What is expected: Recast the data as a numbered list, leaving out blank lines and covering only the lines from the start of the data through the line containing "Action: [x=550, y=190]", inclusive.

The data:

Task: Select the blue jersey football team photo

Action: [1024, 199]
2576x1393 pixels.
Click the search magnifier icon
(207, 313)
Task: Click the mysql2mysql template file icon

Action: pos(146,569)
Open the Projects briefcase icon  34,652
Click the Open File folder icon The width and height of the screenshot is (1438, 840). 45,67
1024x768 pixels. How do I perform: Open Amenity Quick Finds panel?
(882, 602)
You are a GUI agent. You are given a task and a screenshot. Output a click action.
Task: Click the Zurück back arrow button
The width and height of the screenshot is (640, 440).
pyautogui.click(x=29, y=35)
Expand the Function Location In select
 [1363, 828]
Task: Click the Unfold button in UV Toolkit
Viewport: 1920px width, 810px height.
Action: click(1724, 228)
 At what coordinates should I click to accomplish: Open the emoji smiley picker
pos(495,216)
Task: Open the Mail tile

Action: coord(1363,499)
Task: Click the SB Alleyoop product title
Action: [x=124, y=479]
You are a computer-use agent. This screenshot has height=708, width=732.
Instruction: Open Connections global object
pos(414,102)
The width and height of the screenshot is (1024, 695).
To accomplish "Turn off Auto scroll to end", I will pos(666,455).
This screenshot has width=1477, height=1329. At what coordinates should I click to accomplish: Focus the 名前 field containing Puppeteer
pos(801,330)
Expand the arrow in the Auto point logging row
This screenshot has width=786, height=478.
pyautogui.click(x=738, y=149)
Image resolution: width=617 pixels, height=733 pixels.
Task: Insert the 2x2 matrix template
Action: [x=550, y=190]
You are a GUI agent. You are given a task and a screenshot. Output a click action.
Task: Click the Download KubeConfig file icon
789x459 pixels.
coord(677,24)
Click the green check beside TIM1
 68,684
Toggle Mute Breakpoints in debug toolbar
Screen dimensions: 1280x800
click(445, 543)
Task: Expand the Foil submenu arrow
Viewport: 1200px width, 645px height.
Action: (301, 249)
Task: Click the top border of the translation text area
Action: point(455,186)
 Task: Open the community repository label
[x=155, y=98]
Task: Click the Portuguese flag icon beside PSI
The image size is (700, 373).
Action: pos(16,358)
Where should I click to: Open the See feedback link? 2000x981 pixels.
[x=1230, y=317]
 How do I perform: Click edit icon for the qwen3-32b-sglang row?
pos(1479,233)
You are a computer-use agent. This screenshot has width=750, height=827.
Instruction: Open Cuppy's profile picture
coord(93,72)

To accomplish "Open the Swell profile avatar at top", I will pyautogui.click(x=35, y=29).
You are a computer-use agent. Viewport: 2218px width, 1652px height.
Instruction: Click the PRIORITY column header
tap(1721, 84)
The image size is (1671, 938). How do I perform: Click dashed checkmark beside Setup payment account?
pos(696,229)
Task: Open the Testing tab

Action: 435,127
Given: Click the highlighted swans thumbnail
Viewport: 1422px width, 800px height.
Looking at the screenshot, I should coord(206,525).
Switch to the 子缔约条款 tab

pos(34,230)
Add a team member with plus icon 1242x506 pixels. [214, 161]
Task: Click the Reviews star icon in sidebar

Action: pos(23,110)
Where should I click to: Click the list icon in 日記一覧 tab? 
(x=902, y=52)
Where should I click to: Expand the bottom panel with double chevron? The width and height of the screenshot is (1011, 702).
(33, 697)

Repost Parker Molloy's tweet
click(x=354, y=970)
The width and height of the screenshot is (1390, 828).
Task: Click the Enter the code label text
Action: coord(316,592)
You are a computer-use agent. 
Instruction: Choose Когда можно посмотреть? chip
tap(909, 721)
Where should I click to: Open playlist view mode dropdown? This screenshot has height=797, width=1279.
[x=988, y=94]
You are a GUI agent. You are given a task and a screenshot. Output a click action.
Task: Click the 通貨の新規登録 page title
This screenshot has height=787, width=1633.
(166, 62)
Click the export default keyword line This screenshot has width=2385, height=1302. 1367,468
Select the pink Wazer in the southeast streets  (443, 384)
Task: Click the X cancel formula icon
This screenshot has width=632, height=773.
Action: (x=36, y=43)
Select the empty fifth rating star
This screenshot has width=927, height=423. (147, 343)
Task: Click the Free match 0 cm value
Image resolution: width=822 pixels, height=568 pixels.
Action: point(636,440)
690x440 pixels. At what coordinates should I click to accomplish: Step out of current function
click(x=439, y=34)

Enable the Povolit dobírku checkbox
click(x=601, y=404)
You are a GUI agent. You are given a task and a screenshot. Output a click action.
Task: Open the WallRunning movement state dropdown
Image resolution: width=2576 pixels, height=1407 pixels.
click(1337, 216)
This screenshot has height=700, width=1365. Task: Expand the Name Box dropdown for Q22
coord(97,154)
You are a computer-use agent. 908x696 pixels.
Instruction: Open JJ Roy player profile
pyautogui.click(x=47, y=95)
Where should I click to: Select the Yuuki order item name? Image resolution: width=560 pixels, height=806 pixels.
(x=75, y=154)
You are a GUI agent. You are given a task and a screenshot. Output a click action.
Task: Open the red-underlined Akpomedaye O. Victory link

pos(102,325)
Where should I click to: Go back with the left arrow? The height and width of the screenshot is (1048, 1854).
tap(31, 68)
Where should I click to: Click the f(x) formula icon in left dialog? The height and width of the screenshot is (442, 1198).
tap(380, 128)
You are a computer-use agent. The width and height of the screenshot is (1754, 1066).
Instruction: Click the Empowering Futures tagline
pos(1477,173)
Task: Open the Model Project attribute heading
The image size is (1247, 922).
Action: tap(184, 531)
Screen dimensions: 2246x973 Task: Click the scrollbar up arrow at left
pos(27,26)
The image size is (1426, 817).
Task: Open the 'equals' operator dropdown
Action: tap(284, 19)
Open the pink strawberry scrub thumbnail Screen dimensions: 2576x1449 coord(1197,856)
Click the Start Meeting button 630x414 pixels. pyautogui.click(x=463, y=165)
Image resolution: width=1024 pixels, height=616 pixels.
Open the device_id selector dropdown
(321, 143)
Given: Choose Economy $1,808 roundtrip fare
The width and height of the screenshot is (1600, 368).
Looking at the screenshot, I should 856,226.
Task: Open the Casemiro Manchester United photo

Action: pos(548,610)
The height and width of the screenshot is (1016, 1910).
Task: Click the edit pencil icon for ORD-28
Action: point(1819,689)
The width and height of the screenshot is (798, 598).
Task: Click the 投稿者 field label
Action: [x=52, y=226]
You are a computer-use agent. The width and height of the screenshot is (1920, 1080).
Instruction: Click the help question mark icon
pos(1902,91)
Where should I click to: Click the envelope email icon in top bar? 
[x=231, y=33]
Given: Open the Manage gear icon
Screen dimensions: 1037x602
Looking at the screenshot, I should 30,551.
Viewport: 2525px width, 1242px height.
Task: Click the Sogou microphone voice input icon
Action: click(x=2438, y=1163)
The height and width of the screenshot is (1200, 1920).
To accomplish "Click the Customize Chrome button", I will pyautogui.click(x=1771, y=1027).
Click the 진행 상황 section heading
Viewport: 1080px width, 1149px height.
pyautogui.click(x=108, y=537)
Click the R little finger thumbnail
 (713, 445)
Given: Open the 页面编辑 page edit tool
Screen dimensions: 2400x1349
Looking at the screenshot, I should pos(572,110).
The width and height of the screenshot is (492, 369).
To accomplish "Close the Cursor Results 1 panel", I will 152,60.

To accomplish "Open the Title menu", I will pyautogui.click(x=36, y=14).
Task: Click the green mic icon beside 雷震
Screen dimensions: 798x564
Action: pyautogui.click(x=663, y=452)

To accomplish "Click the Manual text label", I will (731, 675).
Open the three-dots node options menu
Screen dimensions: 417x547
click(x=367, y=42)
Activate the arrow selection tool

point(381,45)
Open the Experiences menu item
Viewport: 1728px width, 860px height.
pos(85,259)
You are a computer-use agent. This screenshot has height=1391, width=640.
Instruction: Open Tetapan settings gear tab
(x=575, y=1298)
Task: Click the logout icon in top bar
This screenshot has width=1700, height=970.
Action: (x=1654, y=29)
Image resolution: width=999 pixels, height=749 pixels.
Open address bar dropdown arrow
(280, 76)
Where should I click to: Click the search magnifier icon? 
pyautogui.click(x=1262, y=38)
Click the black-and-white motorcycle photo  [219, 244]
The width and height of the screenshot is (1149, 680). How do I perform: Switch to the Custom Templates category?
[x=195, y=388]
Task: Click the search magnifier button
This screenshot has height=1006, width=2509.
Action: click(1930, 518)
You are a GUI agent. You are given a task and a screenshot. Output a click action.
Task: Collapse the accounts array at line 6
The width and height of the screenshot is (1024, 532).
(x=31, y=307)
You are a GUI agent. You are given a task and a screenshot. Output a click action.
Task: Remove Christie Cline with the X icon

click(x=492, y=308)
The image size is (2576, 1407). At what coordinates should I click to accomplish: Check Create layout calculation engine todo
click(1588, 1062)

Task output:
1. Task: Select the blue jersey football team photo
2. Action: [1024, 199]
3. 2576x1393 pixels.
4. Click the search magnifier icon
5. (207, 313)
6. Task: Click the mysql2mysql template file icon
7. Action: pos(146,569)
8. Open the Projects briefcase icon  34,652
9. Click the Open File folder icon The width and height of the screenshot is (1438, 840). 45,67
10. 1024x768 pixels. How do I perform: Open Amenity Quick Finds panel?
11. (882, 602)
12. You are a GUI agent. You are given a task and a screenshot. Output a click action.
13. Task: Click the Zurück back arrow button
14. The width and height of the screenshot is (640, 440).
15. pyautogui.click(x=29, y=35)
16. Expand the Function Location In select
17.  [1363, 828]
18. Task: Click the Unfold button in UV Toolkit
19. Viewport: 1920px width, 810px height.
20. Action: click(1724, 228)
21.  At what coordinates should I click to accomplish: Open the emoji smiley picker
22. pos(495,216)
23. Task: Open the Mail tile
24. Action: coord(1363,499)
25. Task: Click the SB Alleyoop product title
26. Action: [x=124, y=479]
27. You are a computer-use agent. This screenshot has height=708, width=732.
28. Instruction: Open Connections global object
29. pos(414,102)
30. The width and height of the screenshot is (1024, 695).
31. To accomplish "Turn off Auto scroll to end", I will pos(666,455).
32. This screenshot has width=1477, height=1329. At what coordinates should I click to accomplish: Focus the 名前 field containing Puppeteer
33. pos(801,330)
34. Expand the arrow in the Auto point logging row
35. This screenshot has width=786, height=478.
36. pyautogui.click(x=738, y=149)
37. Image resolution: width=617 pixels, height=733 pixels.
38. Task: Insert the 2x2 matrix template
39. Action: [x=550, y=190]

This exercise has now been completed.